Häufig gestellte Fragen

Ist Virtuals Protocol nur ein Launchpad für KI-Agenten?

Nein. Token-Launch und Handel sind Teil des Produkts, aber EconomyOS und ACP bieten außerdem Agentenidentität, Wallets, Job-Findung, Service-Koordination und Abwicklung. Die aktuelle Plattform ist breiter als ihre ursprüngliche Launchpad-Definition.

Braucht jeder Virtuals-Agent einen eigenen Token?
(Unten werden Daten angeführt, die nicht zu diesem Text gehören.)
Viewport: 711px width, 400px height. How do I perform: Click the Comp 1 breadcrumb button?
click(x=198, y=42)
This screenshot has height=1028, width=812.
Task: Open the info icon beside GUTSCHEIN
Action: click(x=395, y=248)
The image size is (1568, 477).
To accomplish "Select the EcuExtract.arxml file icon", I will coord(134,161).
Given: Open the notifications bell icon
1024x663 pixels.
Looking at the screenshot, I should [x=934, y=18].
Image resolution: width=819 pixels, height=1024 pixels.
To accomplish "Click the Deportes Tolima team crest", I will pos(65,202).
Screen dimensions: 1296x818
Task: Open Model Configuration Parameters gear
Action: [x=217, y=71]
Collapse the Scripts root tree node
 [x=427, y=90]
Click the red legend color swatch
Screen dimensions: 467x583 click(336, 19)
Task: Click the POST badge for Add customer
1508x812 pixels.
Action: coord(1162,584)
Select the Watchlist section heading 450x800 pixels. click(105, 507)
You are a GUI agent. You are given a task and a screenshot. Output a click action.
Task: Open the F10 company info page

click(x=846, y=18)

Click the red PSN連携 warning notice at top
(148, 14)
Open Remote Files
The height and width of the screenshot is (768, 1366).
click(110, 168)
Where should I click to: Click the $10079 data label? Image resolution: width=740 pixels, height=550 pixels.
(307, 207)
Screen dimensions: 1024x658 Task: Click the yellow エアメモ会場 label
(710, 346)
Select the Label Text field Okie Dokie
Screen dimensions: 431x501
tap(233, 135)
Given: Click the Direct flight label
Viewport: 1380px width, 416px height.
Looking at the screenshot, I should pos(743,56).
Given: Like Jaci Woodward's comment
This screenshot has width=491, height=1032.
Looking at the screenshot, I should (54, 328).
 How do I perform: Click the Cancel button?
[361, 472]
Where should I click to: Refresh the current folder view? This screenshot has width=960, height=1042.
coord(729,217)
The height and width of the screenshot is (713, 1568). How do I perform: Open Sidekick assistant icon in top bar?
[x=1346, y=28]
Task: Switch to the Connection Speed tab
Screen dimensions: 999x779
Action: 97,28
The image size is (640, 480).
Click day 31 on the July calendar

Nein. Die aktuelle Oberfläche zur Agentenerstellung stellt die Token-Erstellung als optionale Ebene dar, die nach Identität und Runtime konfiguriert werden kann. Ein Token sollte eine definierte Rolle haben und nicht als Beweis dafür gelten, dass der Agent nützlich ist.

Wozu dient VIRTUAL?

VIRTUAL ist über Koordination, Liquidität und staking-bezogene Funktionen Teil der breiteren Agenten-Ökonomie. Die Nachfrage hängt weiterhin von anhaltender Aktivität von Buildern, Nutzern und Märkten innerhalb von Virtuals ab, nicht vom Erfolg eines einzelnen Agenten.

Was ist das größte Risiko bei Virtuals Protocol?

Das größte analytische Risiko besteht darin, Token-Markttätigkeit mit Agentennachfrage zu verwechseln. Zu den operativen Risiken zählen außerdem Smart Contracts, Wallet-Berechtigungen, Bridges, Offchain-KI-Services, sich ändernde Launch-Regeln und die Abhängigkeit von der breiteren Virtuals-Plattform.

Disclaimer: Der Quellartikel gibt an, dass die bereitgestellten Informationen ausschließlich zu Bildungs- und Informationszwecken dienen und keine finanzielle, Anlage- oder Handelsberatung darstellen; außerdem seien Kryptowährungsinvestitionen mit Risiken verbunden und könnten zu finanziellen Verlusten führen.